▶ **Task goal**
Pictures aside, restate the records below exactly as written.

Collected data
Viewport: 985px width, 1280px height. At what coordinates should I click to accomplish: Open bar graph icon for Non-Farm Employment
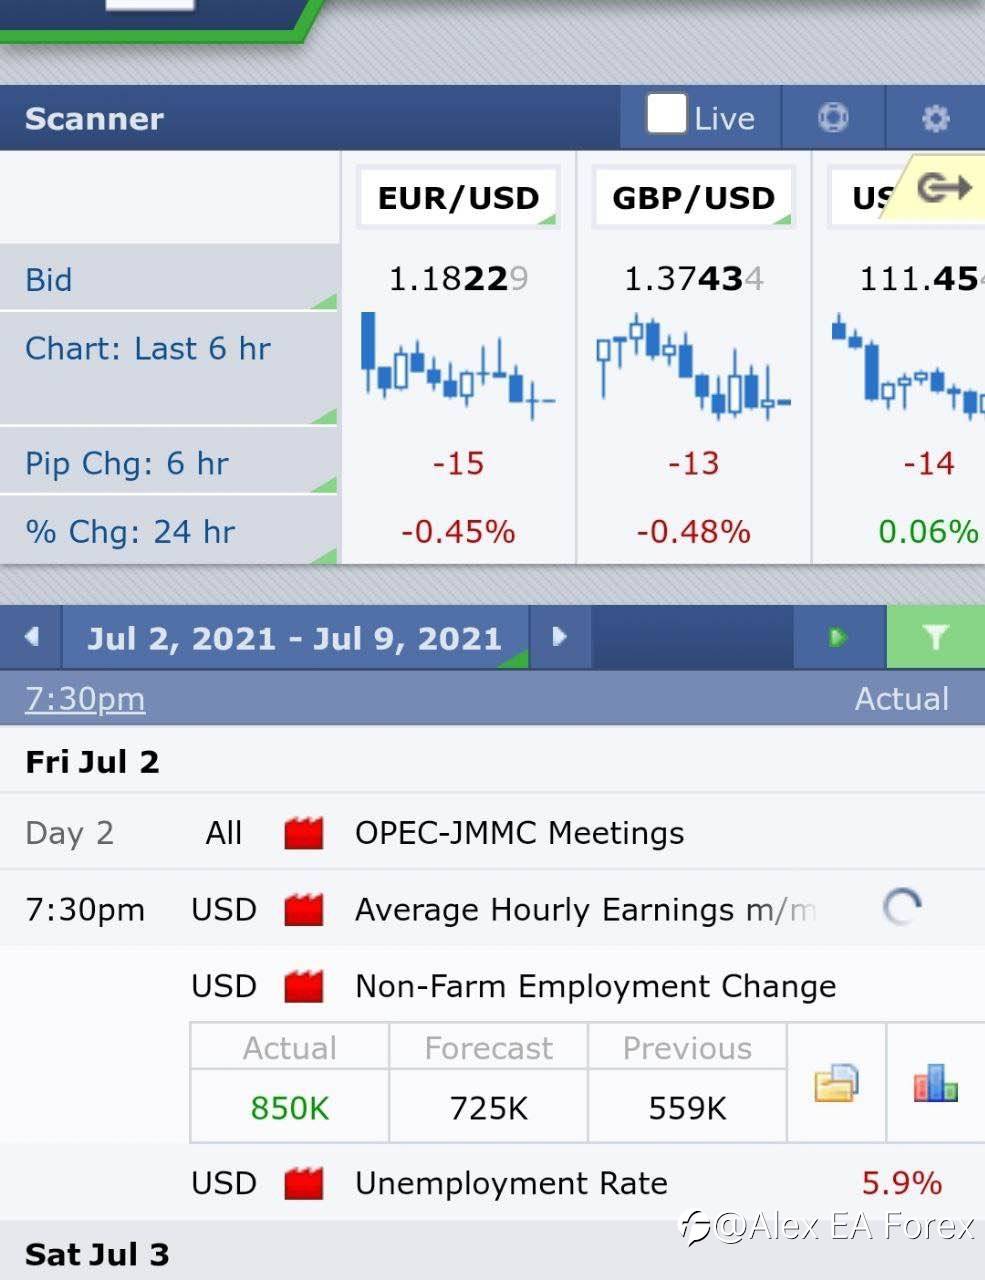pyautogui.click(x=935, y=1083)
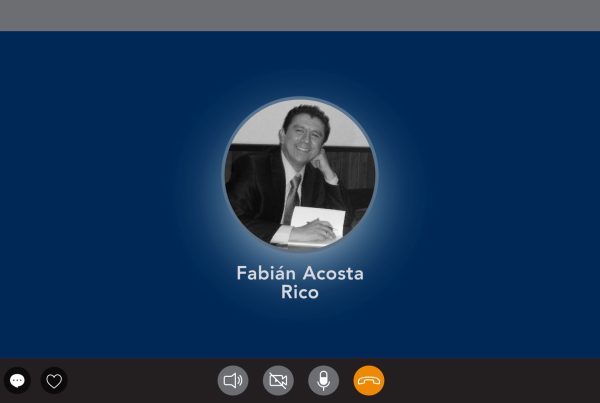This screenshot has width=600, height=403.
Task: Hang up using the phone icon
Action: (x=369, y=380)
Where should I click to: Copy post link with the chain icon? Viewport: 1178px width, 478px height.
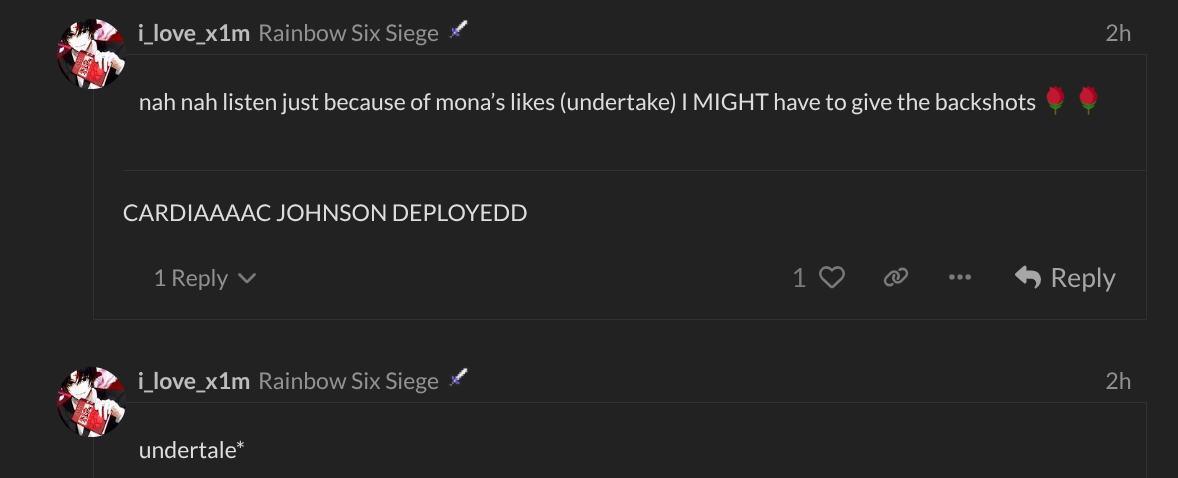[x=896, y=277]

▶ **Solution to this problem**
Viewport: 985px width, 1280px height. At what coordinates should I click to accomplish: Open bar graph icon for Non-Farm Employment
pyautogui.click(x=935, y=1083)
This screenshot has width=600, height=403.
Task: Hang up using the phone icon
Action: (x=369, y=380)
Where should I click to: Copy post link with the chain icon? Viewport: 1178px width, 478px height.
[x=896, y=277]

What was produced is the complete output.